From Die Hard to Home Alone: Battle of the Christmas Movies

Everyone knows that America is a country of strong opinions. From the best chicken sandwich to the best truck brand,

Christmas movies

Everyone knows that America is a country of strong opinions. From the best chicken sandwich to the best truck brand, everyone has a thought about something. One area where everyone also seems to have an opinion: the best Christmas movie. Is there a clear winner? We examine some favorites in a head-to-head to see which ones come out on top as people sit down to pick the family movie night winner.

### MATERIAL SHOWN
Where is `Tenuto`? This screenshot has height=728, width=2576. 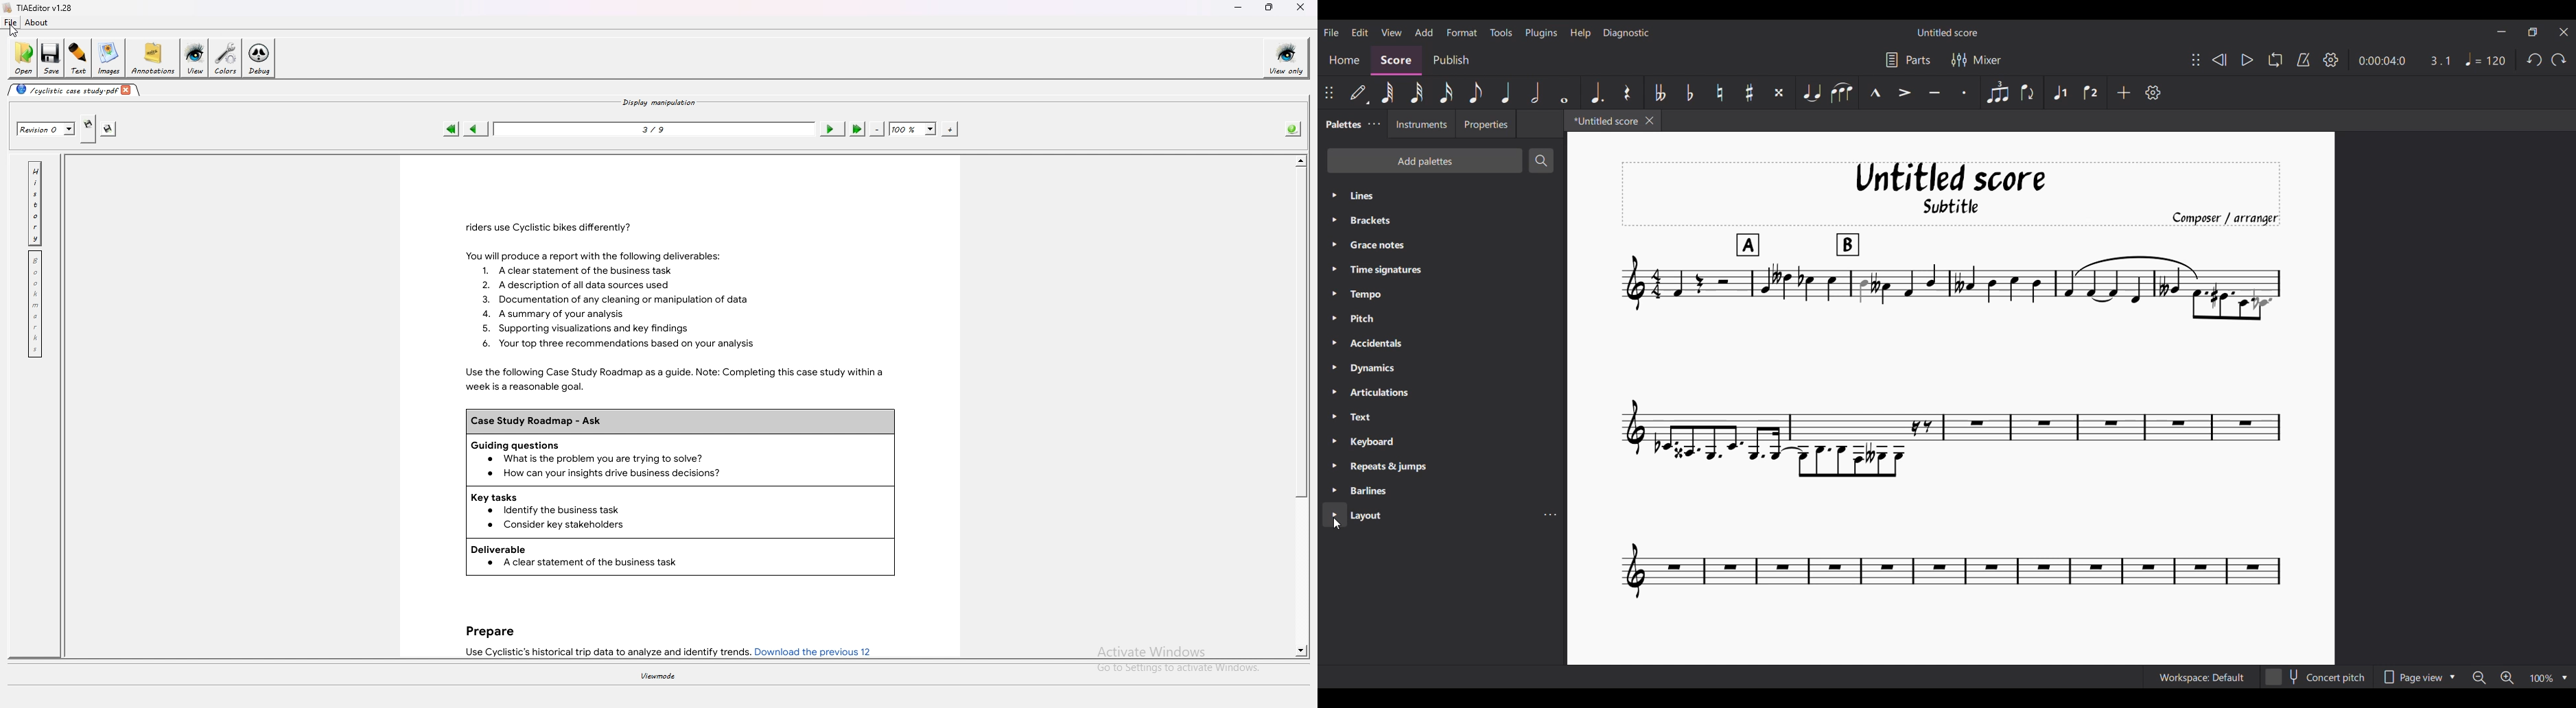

---

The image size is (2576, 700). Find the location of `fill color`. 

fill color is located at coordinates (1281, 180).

### SET TASKS
- 1) Output the passage from the Christmas movie article starting with "From Die Hard" and going on through "movie night winner.", copying every word unchanged.
- 2) Decide whether each statement agrees with the Christmas movie article, answering yes or no and quoting the words of the article that settle it. (a) The article calls America a country of strong opinions. (b) The article gives the best pizza as an example of something people have opinions about. (c) The article compares favorite Christmas movies in a head-to-head.

### THE REPLIES
- 1)
From Die Hard to Home Alone: Battle of the Christmas Movies

Everyone knows that America is a country of strong opinions. From the best chicken sandwich to the best truck brand,

Christmas movies

Everyone knows that America is a country of strong opinions. From the best chicken sandwich to the best truck brand, everyone has a thought about something. One area where everyone also seems to have an opinion: the best Christmas movie. Is there a clear winner? We examine some favorites in a head-to-head to see which ones come out on top as people sit down to pick the family movie night winner.

- 2)
(a) Yes: "Everyone knows that America is a country of strong opinions."
(b) No: "From the best chicken sandwich to the best truck brand, everyone has a thought about something."
(c) Yes: "We examine some favorites in a head-to-head"